Children. We usually make decisions for them. Their names, the schools they go to, which religion to or not follow. The clothes they wear, where they live, the food they eat and these days whose homes they can do a sleep over.
Sometimes the decisions we make haunt them for the rest of their lives. Other times, we make the best decisions for them and they live happily thereafter. One of the worst times for a parent or guardian is perhaps to regret some of the decisions that could have been made but were not.
On Sunday October 24, which was World Polio Day, I woke up early for a routine that involves walking around the neighbourhood and beyond. I saw somebody with a walking disability. I wondered whether the person had polio or the disability was a result of something else. I thought about their parents or guardians and if they were alive, what they would be thinking should the disability be a result of polio.
The person must have been born during the time polio vaccinations were being carried out in Uganda. But it all comes back to decisions we make for children.

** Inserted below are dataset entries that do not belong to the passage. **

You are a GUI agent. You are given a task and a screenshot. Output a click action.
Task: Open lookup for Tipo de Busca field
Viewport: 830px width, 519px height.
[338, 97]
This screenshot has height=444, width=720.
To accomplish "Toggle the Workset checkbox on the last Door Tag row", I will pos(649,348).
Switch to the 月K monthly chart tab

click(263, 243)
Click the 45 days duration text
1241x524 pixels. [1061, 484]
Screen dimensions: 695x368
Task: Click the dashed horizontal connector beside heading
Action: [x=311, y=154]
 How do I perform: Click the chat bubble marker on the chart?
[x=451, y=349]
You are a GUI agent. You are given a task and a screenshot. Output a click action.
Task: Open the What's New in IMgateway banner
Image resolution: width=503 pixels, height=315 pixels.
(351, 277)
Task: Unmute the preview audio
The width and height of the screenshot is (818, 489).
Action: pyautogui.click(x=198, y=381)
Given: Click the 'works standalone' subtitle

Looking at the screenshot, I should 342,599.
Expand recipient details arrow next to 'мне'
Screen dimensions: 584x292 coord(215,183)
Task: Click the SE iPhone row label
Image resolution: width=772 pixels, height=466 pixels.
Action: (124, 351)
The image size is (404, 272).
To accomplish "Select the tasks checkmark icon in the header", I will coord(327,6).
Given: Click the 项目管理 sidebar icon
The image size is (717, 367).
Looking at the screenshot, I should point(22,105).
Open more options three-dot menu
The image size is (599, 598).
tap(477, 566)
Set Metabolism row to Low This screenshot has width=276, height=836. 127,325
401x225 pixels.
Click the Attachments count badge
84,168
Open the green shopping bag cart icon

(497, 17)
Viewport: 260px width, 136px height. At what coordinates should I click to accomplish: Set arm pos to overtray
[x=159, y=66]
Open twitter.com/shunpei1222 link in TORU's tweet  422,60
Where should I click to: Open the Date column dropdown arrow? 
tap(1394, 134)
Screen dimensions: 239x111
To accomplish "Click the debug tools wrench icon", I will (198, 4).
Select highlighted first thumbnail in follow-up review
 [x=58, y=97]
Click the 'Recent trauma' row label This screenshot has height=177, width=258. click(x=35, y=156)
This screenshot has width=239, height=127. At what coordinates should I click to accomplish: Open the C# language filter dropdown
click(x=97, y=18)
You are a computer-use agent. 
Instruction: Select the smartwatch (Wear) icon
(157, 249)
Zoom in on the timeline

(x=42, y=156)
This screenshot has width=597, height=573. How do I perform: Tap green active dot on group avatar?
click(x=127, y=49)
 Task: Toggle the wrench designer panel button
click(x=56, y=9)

Today, there are many people who are fearful of vaccines. There are hundreds of videos and write ups on social media about vaccines and how they are meant to eliminate people of certain races or simply how dangerous they are. Although this isn’t entirely new and people have been skeptical for a long time about vaccines, the availability of a device that can record and when connected to the internet can make everyone a publisher has made it easy for people to create content for all sorts of reasons.
Although the same device can enable one to find the counter arguments, it takes an enormous amount of time and other resources to erase vaccine fears in people’s minds. Many people won’t take Covid-19 vaccines. They also won’t take their children for vaccines including polio. But imagine if a parent doesn’t vaccinate their children and they suffer from polio! Would they be able to forgive themselves?
In Uganda and like in many parts of the world, Rotary has played a key role in the eradication of polio. Globally, polio has been eliminated by 99.9%. Rotary, the largest volunteer organization in the world, where I am a member, has been at it for decades. It is incredible how far we have moved in this fight but if we relax, polio would be back within no time. There are current efforts to immunize children who are under the age of five again to boost their immunity against this disease.
On the same Sunday that the world was marking the polio day, I caught a few highlights of Liverpool’s humiliation of Manchester United in the popular English Premier League. The match was at Old Trafford, a stadium with a capacity of 76,000 people. For the same fixture last year, there were no people in the stadium due to the Covid-19 pandemic.
What have the English done to have everyone back doing their thing like Covid-19 never happened? They have immunized their people. For us, we are still under a lockdown. The kids of the middle class are pretending to be studying on Zoom. Those of the poor are catching crickets and other things including avoidable diseases.
Concerts and performing arts that employ millions of people are still not allowed. Bars are closed. People who had moved themselves out of poverty two years ago are now back to where they were a few years ago.
Although adults have a choice in deciding which vaccines are administered, the children don’t have that privilege. They rely on decisions of others. The parents who are alive because they were vaccinated should do their offspring a favour and take them for immunization.
When people are sick, families spend a lot of money on treatment and lose many working hours in hospitals nursing their sick — hours they would have spent on generating income and creating generational wealth. Vaccines today in Uganda are largely free. What one needs is taking a child to a health centre. If some people wanted to kill Africans, they would easily do so without investing a lot of money in expensive vaccines. Just consider what you ate this morning, where did the ingredients come from?